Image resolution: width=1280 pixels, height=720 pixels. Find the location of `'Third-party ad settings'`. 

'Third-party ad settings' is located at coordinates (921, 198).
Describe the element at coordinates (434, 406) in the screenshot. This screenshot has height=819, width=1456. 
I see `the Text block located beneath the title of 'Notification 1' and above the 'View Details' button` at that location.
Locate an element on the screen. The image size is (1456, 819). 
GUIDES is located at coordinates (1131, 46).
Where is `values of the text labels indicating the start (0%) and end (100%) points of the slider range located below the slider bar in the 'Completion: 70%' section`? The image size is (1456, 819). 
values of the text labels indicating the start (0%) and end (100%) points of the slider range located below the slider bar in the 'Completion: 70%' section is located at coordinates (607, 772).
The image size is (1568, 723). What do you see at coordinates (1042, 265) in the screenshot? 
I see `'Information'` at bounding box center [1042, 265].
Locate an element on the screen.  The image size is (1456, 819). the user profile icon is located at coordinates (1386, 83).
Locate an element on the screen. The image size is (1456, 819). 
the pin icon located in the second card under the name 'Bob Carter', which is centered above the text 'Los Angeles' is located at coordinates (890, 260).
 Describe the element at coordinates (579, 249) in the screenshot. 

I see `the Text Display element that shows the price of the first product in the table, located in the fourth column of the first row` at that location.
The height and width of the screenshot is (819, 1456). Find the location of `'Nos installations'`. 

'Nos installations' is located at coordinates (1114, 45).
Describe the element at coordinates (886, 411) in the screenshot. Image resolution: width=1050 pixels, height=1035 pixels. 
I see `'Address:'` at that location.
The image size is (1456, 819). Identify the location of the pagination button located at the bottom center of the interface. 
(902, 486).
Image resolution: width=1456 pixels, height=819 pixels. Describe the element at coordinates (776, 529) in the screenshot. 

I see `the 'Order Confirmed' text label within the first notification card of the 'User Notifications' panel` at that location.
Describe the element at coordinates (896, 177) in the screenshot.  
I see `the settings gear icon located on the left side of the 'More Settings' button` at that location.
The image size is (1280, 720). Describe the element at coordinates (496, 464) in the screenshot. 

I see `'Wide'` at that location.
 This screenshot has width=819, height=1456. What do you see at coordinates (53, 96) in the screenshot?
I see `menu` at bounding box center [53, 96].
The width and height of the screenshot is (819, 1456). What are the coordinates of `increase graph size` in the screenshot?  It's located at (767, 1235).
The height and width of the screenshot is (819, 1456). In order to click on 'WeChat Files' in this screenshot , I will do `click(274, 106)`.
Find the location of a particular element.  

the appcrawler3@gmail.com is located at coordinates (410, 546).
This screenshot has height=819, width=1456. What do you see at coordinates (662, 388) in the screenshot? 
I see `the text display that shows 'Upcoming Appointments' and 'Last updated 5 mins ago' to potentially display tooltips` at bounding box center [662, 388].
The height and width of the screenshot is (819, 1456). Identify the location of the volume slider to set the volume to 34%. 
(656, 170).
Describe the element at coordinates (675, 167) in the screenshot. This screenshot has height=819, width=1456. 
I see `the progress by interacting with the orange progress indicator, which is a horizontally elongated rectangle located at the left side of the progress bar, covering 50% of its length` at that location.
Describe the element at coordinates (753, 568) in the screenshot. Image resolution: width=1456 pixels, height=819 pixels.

> **What you need to do**:
Substitute "Explain" for every "Describe" in the rows above and leave the rest of the text unchanged.

> **Result**:
Image resolution: width=1280 pixels, height=720 pixels. Find the location of `'Third-party ad settings'`. 

'Third-party ad settings' is located at coordinates (921, 198).
Explain the element at coordinates (434, 406) in the screenshot. This screenshot has height=819, width=1456. 
I see `the Text block located beneath the title of 'Notification 1' and above the 'View Details' button` at that location.
Locate an element on the screen. The image size is (1456, 819). 
GUIDES is located at coordinates (1131, 46).
Where is `values of the text labels indicating the start (0%) and end (100%) points of the slider range located below the slider bar in the 'Completion: 70%' section`? The image size is (1456, 819). 
values of the text labels indicating the start (0%) and end (100%) points of the slider range located below the slider bar in the 'Completion: 70%' section is located at coordinates (607, 772).
The image size is (1568, 723). What do you see at coordinates (1042, 265) in the screenshot? 
I see `'Information'` at bounding box center [1042, 265].
Locate an element on the screen.  The image size is (1456, 819). the user profile icon is located at coordinates (1386, 83).
Locate an element on the screen. The image size is (1456, 819). 
the pin icon located in the second card under the name 'Bob Carter', which is centered above the text 'Los Angeles' is located at coordinates (890, 260).
 Explain the element at coordinates (579, 249) in the screenshot. 

I see `the Text Display element that shows the price of the first product in the table, located in the fourth column of the first row` at that location.
The height and width of the screenshot is (819, 1456). Find the location of `'Nos installations'`. 

'Nos installations' is located at coordinates (1114, 45).
Explain the element at coordinates (886, 411) in the screenshot. Image resolution: width=1050 pixels, height=1035 pixels. 
I see `'Address:'` at that location.
The image size is (1456, 819). Identify the location of the pagination button located at the bottom center of the interface. 
(902, 486).
Image resolution: width=1456 pixels, height=819 pixels. Explain the element at coordinates (776, 529) in the screenshot. 

I see `the 'Order Confirmed' text label within the first notification card of the 'User Notifications' panel` at that location.
Explain the element at coordinates (896, 177) in the screenshot.  
I see `the settings gear icon located on the left side of the 'More Settings' button` at that location.
The image size is (1280, 720). Explain the element at coordinates (496, 464) in the screenshot. 

I see `'Wide'` at that location.
 This screenshot has width=819, height=1456. What do you see at coordinates (53, 96) in the screenshot?
I see `menu` at bounding box center [53, 96].
The width and height of the screenshot is (819, 1456). What are the coordinates of `increase graph size` in the screenshot?  It's located at (767, 1235).
The height and width of the screenshot is (819, 1456). In order to click on 'WeChat Files' in this screenshot , I will do `click(274, 106)`.
Find the location of a particular element.  

the appcrawler3@gmail.com is located at coordinates (410, 546).
This screenshot has height=819, width=1456. What do you see at coordinates (662, 388) in the screenshot? 
I see `the text display that shows 'Upcoming Appointments' and 'Last updated 5 mins ago' to potentially display tooltips` at bounding box center [662, 388].
The height and width of the screenshot is (819, 1456). Identify the location of the volume slider to set the volume to 34%. 
(656, 170).
Explain the element at coordinates (675, 167) in the screenshot. This screenshot has height=819, width=1456. 
I see `the progress by interacting with the orange progress indicator, which is a horizontally elongated rectangle located at the left side of the progress bar, covering 50% of its length` at that location.
Explain the element at coordinates (753, 568) in the screenshot. Image resolution: width=1456 pixels, height=819 pixels.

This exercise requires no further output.